Erika Wagner’s article in today’s Times begins with the immortal words,
“Last time I checked, there are a lot of books about Asian sisters didn’t really count as literary criticism.”
Said by Daisy Goodwin, one of the judges of this year’s Orange Prize, who is fed up with reading novels concerning the exploits of Asian sisters, this made me laugh. It comes a couple of days after the debate opened up by Sara Crowley, albeit unwittingly, on her blog, (HERE and the post above this one) about ‘cultural tourism’. Sadly, people seemed intent on being grievously offended in that discussion, and needed to wave their subtexts in the air.

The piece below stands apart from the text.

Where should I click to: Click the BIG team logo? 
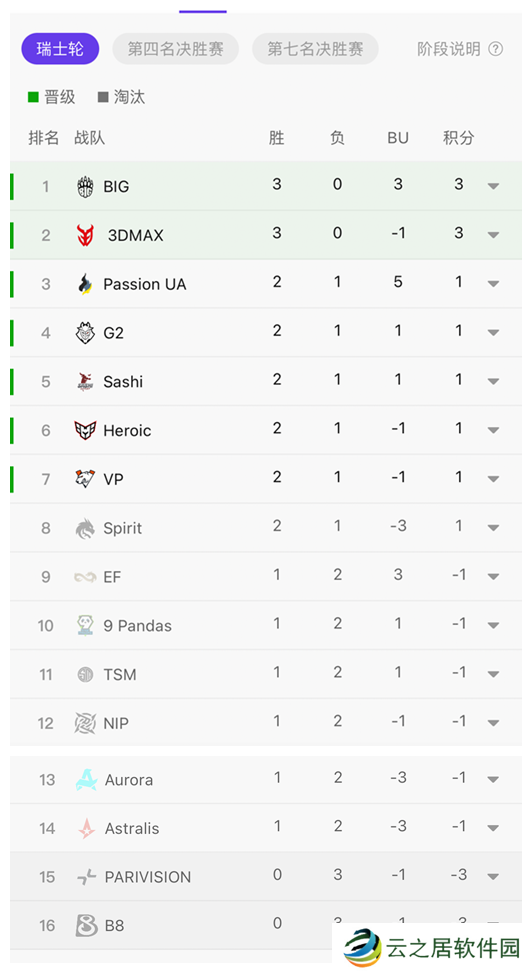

The Times, brave souls, risks the wrath of the ‘grievously offended’, and pokes fun at the current fashion for books peopled by Asian sisters. And there are obviously rather a lot about. Must admit, I hadn’t stumbled over any, yet, and The Times doesn’t exactly make me want to seek them out, either.
But the article moves on, far more interestingly, to why novels that make the reader laugh, are not winners of the literary prizes, when they are good stuff, well written, and hard to get right.
“I think the misery memoir has had its day, but there are an awful lot of books out there which had not a shred of redemption in them,”That is thought provoking. So much is in the eye of the reader – plenty of intelligent, astute readers loathe McCarthy’s The Road, and find it unremittingly bleak. I didn’t – I found it a hymn to the human spirit, tenacity in the face of annihilation. But there you go – it takes all sorts, thank goodness.
“Comic novels — let’s call them terrific novels that happen to be funny — tend to fall through the cracks, especially where prizes are concerned. Publishers have to choose which books from their list to submit for a prize such as the Orange: is a book that makes a reader laugh really worthy of a prize?”
The article, HERE, makes good reading. And concludes with a list of Erika Wagner’s top ten comic novels:
Erika Wagner's Top Ten comic novels:
What a Carve Up! by Jonathan Coe
Everything is Illuminated by Jonathan Safran Foer
Headlong by Michael Frayn
The Believers by Zoe Heller
Free Food for Millionaires by Min Jin Lee
A Short History of Tractors in Ukrainian by Marina Lewycka
Deaf Sentence by David Lodge
Moo by Jane Smiley
Digging to America by Anne Tyler
The Wife by Meg Wolitzer
I could add anything by Tom Sharp, Jerome K Jerome's Three Men in a Boat. Any more?